La juventud, al ser una etapa sin las responsabilidades propias de la edad adulta, ha de ser el momento propicio de la vida en que la persona aprende y se ejercita en ser dueña de sí misma para estar preparada para lo que la vida le depare en un futuro. Es el momento de preparase profesionalmente para poder rendir el mejor servicio posible a su sociedad; el momento de hacer propios los principios éticos que fundamentarán su vida, sobre los cuales basará todas sus decisiones futuras; el momento de fortalecer la propia voluntad para estar listo para lo que venga; el momento de construir amistades estables y duraderas basadas en el respeto mutuo, que lo acompañarán el resto de su vida; es el momento de sentar las bases de lo que será la vida futura.
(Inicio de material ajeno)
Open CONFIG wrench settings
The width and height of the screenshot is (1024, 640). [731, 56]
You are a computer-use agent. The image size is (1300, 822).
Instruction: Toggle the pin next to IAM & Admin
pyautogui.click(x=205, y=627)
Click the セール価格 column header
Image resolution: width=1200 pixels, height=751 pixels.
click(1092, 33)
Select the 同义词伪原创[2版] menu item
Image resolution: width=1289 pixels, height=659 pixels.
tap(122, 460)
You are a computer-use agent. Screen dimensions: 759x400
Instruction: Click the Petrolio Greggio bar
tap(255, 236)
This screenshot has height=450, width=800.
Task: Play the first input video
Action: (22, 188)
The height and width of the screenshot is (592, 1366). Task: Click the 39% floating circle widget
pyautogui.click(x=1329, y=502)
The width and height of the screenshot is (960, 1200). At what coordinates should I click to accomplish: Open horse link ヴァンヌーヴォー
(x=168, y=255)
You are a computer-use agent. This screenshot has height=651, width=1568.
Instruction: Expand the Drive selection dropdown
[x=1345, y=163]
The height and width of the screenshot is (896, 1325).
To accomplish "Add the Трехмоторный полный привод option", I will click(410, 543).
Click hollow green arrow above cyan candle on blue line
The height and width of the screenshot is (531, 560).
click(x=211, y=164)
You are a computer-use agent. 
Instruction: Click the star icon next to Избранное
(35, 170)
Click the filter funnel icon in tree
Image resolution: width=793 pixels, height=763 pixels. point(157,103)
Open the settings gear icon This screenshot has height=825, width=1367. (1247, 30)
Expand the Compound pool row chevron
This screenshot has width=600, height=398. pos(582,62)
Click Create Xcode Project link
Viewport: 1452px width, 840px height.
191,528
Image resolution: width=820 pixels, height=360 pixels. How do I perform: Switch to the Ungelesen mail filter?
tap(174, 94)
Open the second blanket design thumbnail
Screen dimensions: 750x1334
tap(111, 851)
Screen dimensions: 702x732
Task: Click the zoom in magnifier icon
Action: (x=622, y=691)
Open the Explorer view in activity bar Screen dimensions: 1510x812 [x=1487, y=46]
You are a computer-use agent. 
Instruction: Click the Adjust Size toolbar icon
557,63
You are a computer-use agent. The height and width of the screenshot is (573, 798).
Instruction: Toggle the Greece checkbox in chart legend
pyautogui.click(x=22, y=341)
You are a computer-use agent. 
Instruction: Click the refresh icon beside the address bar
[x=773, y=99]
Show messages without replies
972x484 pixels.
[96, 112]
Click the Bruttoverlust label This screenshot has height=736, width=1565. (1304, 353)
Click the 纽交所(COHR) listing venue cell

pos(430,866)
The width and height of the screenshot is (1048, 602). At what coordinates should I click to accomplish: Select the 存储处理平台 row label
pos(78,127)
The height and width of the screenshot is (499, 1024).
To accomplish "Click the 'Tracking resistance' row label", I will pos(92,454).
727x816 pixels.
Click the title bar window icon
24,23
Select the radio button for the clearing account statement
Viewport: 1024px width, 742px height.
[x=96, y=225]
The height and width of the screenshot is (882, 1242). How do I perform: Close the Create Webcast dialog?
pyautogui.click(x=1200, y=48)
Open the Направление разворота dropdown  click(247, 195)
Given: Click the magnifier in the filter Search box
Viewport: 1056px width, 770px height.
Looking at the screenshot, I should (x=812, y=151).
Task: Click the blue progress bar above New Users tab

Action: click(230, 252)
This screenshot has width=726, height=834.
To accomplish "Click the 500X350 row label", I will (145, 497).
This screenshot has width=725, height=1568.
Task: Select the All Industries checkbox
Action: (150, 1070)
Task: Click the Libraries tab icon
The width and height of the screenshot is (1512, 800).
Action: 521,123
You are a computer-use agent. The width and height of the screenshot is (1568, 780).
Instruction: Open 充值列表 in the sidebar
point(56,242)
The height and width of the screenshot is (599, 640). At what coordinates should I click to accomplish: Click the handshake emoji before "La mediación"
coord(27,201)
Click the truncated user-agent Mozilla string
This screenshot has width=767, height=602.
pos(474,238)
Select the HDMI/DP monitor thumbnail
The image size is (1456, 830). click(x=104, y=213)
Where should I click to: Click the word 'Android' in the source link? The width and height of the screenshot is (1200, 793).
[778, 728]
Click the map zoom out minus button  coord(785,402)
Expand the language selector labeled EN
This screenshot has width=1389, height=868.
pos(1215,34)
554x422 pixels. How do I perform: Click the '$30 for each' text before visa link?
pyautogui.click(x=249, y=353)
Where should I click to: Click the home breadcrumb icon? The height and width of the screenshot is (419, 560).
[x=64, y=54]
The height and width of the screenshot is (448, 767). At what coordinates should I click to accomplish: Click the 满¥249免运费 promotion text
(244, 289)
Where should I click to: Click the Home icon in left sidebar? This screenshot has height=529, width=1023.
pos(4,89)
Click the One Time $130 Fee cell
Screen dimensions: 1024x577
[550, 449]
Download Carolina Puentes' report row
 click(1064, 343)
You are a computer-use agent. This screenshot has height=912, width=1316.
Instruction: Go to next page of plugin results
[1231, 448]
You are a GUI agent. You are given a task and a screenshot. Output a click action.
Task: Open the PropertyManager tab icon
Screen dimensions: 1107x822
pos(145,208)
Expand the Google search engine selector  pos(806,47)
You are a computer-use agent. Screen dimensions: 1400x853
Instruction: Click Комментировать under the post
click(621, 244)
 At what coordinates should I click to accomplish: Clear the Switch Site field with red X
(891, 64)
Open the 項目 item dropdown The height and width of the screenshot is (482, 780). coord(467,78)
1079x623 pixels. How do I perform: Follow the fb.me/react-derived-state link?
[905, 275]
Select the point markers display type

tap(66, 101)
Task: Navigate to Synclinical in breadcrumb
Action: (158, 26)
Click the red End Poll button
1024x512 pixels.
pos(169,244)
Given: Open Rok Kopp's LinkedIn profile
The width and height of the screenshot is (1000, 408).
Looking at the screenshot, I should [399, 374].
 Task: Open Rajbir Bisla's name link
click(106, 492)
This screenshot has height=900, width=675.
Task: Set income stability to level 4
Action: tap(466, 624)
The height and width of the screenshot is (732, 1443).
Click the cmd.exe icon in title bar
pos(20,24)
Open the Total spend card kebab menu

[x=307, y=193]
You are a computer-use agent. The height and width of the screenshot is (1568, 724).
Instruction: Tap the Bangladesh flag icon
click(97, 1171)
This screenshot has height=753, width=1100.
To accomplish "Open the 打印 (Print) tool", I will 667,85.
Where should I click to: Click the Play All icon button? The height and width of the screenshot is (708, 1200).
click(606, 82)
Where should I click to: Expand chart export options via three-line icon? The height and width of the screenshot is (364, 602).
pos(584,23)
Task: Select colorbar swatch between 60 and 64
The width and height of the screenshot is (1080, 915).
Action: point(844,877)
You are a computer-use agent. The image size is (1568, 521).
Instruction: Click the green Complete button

La sociedad de hoy al incitar a los jóvenes a vivir sin reglas, a probar de todo, a tener el placer como el mayor objetivo de esta etapa, a no pasar a la edad adulta, le está haciendo un daño muy grande a esta generación, al no brindarle los elementos para una verdadera maduración. No está equipando a estos jóvenes de lo que necesitan para cuando sean mayores. En pocas palabras, ofreciéndoles la “felicidad” en placeres pasajeros y momentáneos, les está quitando la oportunidad de ser realmente felices.

La juventud será un verdadero tesoro para todos aquellos que la aprovechen equipándose bien para la verdadera batalla de la vida, y en este caso se convertirá en un tesoro invaluable para la sociedad al asegurarle un futuro esperanzador.

Ayudemos a nuestros jóvenes a ver el engaño y el peligro que hay en esa vida fácil, consumista y sin responsabilidades que les ofrece el mundo de hoy, para que puedan realmente disfrutar del divino tesoro que es su juventud dignamente vivida como una etapa de transición hacia la verdadera plenitud humana.